6.3 Examining the Final Data Frame

Let’s inspect the cleaned dataset to verify our work. Try running head(Absenteeism.by.employee) in your console — here is what you will see:

Table 6.1: Table 6.2: First six rows of the cleaned employee-level dataset.
Number of absence	Absenteeism time in hours	Most common reason for absence	Month of absence	Day of the week	Body mass index	Age	Social smoker	Social drinker	Pet	Education	Children	College	High absenteeism
1.64	8.64	22	Aug	Tue	29	37	Non-smoker	Non-drinker	Pet(s)	postgraduate	Parent	college	High Absenteeism
0.50	2.08	0	Aug	Tue	33	48	Smoker	Non-drinker	Pet(s)	high school	Parent	high school	Low Absenteeism
6.28	26.78	27	Feb	Thu	31	38	Non-smoker	Social drinker	No Pet(s)	high school	Non-parent	high school	High Absenteeism
0.08	0.00	0	Dec	Wed	34	40	Non-smoker	Social drinker	Pet(s)	high school	Parent	high school	Low Absenteeism
1.46	8.00	26	Sep	Tue	38	43	Non-smoker	Social drinker	No Pet(s)	high school	Parent	high school	High Absenteeism
0.62	5.54	22	Feb	Fri	25	33	Non-smoker	Non-drinker	Pet(s)	high school	Parent	high school	High Absenteeism

The data frame now has one row per employee with cleaned, labeled variables — ready for the visualization and modeling work in the chapters ahead.

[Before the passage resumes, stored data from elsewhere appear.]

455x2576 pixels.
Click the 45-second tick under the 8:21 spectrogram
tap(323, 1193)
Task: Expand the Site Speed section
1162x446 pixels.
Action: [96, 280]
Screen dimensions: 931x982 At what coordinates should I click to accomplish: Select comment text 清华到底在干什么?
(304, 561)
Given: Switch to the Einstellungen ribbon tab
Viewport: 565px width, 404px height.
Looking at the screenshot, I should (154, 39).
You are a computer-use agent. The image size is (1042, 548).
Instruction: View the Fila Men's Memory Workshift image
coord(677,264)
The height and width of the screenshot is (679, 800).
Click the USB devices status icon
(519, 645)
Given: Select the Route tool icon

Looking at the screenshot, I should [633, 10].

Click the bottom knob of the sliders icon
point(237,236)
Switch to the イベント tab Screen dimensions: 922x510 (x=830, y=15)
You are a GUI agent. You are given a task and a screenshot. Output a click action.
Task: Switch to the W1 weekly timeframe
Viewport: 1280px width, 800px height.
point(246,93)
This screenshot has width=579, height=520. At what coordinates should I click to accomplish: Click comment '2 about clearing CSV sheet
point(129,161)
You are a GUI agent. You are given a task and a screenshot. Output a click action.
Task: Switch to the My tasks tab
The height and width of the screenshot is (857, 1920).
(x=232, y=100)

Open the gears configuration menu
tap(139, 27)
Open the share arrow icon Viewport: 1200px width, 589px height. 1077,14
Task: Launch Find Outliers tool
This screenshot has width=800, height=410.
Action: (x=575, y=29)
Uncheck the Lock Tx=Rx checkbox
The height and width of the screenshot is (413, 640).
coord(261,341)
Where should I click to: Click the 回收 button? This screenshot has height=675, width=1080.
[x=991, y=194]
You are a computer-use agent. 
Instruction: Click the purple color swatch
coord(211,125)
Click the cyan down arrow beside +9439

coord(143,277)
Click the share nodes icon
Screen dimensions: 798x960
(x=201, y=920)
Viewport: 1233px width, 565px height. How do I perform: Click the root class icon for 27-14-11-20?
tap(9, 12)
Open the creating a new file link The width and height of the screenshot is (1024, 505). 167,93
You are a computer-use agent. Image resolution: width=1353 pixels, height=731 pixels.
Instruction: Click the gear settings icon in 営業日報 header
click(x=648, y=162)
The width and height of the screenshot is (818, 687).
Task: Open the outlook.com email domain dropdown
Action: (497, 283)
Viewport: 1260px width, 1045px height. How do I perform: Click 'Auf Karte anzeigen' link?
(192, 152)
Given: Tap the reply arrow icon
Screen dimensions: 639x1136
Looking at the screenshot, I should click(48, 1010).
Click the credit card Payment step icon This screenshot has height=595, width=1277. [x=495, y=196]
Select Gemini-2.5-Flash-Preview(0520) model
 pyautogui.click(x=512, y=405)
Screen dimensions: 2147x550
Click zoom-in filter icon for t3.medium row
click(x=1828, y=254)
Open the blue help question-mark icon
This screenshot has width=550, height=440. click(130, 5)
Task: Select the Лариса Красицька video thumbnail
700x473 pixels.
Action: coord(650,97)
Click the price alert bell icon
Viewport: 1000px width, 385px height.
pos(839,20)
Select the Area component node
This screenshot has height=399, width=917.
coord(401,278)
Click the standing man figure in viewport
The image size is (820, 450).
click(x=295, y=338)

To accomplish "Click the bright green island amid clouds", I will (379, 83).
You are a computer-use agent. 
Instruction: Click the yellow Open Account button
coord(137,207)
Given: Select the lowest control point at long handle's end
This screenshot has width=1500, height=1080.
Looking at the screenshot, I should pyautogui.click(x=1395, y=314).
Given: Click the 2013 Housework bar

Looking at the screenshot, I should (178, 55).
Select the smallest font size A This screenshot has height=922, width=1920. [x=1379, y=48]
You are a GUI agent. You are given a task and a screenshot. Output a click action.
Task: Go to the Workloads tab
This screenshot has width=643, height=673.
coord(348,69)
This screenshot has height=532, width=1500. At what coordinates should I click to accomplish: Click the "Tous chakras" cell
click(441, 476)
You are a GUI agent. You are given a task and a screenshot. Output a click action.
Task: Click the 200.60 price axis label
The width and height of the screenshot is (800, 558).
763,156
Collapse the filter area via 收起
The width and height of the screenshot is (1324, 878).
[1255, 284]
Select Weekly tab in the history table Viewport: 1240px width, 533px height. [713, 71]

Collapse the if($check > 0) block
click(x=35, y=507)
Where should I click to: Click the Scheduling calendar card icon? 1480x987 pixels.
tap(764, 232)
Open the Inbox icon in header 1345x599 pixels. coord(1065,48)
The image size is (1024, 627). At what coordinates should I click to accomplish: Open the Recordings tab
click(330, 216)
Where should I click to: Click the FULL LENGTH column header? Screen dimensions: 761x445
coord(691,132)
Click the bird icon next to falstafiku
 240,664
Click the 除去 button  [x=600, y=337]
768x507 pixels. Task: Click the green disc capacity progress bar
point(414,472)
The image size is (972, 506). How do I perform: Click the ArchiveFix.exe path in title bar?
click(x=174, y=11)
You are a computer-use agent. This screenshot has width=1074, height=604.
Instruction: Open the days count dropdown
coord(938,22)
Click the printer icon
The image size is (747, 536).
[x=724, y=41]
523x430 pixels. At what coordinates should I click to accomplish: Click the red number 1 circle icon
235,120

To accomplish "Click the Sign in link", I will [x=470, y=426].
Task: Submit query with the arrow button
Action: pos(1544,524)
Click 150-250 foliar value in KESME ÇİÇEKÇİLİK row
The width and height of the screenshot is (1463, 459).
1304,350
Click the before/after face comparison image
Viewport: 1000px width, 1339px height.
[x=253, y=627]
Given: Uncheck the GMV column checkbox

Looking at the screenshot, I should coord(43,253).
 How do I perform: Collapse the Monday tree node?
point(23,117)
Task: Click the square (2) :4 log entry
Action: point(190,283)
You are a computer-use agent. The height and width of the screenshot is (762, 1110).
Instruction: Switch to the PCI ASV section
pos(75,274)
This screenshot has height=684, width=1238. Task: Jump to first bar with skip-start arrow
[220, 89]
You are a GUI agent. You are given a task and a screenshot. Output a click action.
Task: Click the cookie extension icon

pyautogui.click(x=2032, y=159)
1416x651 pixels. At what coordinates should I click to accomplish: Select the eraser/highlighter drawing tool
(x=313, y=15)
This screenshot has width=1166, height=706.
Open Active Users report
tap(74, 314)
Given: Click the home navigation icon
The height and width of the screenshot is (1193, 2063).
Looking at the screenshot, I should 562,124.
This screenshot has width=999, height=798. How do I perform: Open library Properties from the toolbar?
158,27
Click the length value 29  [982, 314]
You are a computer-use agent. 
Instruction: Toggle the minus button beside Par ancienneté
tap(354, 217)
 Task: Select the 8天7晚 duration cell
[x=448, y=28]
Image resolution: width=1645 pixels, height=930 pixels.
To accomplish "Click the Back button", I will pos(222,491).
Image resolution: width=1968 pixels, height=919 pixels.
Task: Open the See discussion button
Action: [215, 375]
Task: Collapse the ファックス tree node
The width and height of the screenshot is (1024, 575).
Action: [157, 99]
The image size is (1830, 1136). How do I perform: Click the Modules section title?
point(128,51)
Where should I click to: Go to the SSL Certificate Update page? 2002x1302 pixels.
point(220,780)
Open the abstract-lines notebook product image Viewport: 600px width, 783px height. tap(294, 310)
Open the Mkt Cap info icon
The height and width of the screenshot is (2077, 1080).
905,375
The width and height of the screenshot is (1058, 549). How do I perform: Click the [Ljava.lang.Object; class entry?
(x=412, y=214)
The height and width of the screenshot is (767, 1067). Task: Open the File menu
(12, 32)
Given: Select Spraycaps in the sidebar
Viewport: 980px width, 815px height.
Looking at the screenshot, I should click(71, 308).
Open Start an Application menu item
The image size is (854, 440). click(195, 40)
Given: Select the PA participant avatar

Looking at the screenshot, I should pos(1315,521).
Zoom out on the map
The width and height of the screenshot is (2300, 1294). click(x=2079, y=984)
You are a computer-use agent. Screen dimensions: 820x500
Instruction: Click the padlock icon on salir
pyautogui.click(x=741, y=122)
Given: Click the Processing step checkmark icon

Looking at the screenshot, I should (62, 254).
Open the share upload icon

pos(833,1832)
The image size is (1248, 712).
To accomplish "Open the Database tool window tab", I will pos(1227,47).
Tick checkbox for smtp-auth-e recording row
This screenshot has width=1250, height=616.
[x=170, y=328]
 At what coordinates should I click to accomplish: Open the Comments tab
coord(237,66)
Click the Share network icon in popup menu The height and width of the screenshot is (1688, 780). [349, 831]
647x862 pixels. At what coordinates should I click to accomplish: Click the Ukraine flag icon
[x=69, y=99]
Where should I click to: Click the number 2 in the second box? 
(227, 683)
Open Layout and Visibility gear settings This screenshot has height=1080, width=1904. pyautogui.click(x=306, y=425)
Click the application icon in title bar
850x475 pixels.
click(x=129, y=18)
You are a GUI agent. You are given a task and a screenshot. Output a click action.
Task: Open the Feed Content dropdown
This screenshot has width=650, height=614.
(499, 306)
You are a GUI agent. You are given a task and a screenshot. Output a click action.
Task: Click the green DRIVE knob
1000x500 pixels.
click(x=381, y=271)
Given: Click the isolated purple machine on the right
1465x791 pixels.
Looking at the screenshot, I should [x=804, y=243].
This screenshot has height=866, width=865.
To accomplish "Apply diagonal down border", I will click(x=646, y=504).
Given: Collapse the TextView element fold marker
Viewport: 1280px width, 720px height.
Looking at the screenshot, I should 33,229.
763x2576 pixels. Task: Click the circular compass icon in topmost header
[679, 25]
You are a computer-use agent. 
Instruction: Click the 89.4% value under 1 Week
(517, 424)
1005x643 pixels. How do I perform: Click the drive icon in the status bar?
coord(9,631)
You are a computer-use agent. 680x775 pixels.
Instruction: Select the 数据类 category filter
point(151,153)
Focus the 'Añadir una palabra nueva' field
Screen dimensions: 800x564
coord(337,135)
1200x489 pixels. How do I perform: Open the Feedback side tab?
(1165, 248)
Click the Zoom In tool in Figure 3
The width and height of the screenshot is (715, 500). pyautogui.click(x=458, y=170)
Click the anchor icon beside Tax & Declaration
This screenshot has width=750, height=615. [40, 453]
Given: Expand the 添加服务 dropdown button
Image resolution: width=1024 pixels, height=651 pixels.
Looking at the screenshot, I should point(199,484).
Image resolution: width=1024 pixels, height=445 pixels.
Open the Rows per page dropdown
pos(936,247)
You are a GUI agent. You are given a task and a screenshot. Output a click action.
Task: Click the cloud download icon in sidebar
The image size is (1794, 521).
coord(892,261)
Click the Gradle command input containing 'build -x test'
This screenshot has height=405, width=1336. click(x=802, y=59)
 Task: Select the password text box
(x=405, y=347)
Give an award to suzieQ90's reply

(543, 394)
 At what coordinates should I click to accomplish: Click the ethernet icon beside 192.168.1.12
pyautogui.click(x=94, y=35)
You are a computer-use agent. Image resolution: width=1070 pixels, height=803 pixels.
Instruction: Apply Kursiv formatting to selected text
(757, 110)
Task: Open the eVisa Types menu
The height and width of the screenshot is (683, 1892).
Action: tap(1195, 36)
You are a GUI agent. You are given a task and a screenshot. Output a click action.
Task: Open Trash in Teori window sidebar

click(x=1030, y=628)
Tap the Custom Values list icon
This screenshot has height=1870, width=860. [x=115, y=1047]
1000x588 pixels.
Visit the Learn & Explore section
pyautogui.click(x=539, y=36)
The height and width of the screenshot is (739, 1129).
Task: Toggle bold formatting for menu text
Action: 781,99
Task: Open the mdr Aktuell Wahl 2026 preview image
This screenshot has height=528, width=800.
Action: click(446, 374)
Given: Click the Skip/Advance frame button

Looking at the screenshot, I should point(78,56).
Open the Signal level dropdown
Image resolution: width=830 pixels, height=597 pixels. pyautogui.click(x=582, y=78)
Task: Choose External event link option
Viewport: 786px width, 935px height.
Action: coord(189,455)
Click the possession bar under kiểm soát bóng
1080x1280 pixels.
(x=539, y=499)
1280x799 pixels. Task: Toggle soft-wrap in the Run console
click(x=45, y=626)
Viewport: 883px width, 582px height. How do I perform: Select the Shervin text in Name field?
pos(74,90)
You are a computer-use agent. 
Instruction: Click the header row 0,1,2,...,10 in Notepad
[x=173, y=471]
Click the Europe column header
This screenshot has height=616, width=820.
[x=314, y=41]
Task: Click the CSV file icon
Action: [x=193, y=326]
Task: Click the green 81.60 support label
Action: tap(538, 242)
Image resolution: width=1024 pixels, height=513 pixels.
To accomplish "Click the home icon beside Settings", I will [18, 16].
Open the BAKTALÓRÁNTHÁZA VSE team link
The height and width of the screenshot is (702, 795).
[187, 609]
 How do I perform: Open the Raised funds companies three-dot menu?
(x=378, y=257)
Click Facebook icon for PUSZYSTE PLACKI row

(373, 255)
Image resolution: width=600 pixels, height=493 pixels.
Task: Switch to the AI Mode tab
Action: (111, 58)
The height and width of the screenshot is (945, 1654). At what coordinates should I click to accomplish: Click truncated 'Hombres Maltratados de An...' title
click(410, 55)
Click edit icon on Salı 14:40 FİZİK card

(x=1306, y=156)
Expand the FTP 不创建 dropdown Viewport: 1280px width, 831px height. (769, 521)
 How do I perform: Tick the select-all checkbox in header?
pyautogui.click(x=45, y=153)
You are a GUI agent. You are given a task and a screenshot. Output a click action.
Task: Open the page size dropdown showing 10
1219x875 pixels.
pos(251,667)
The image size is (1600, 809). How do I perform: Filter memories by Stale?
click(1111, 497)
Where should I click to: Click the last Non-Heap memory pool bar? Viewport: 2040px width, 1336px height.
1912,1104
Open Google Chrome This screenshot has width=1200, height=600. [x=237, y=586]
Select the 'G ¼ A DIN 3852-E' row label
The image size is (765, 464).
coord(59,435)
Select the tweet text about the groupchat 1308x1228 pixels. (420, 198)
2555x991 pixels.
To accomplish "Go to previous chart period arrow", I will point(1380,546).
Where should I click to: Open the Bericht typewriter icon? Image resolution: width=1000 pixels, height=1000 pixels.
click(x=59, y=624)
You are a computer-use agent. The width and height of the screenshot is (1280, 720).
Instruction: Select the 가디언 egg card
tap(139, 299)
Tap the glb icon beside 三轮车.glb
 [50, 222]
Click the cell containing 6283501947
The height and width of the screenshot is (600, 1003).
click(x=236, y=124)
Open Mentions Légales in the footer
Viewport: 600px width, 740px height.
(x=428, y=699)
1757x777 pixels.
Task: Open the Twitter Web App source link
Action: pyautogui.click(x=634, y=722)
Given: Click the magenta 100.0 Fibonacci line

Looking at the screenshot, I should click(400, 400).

We can also review the summary statistics of the cleaned data. Running describe(Absenteeism.by.employee, skew = FALSE, ranges = FALSE, omit = TRUE) produces the following summary:

Table 6.3: Table 6.4: Summary statistics for the cleaned employee-level dataset.
	vars	n	mean	sd	se
Number of absence	1	33	1.72	2.02	0.35
Absenteeism time in hours	2	33	11.53	12.26	2.13
Most common reason for absence	3	33	14.48	11.52	2.01
Body mass index	6	33	26.58	4.80	0.84
Age	7	33	39.10	7.71	1.34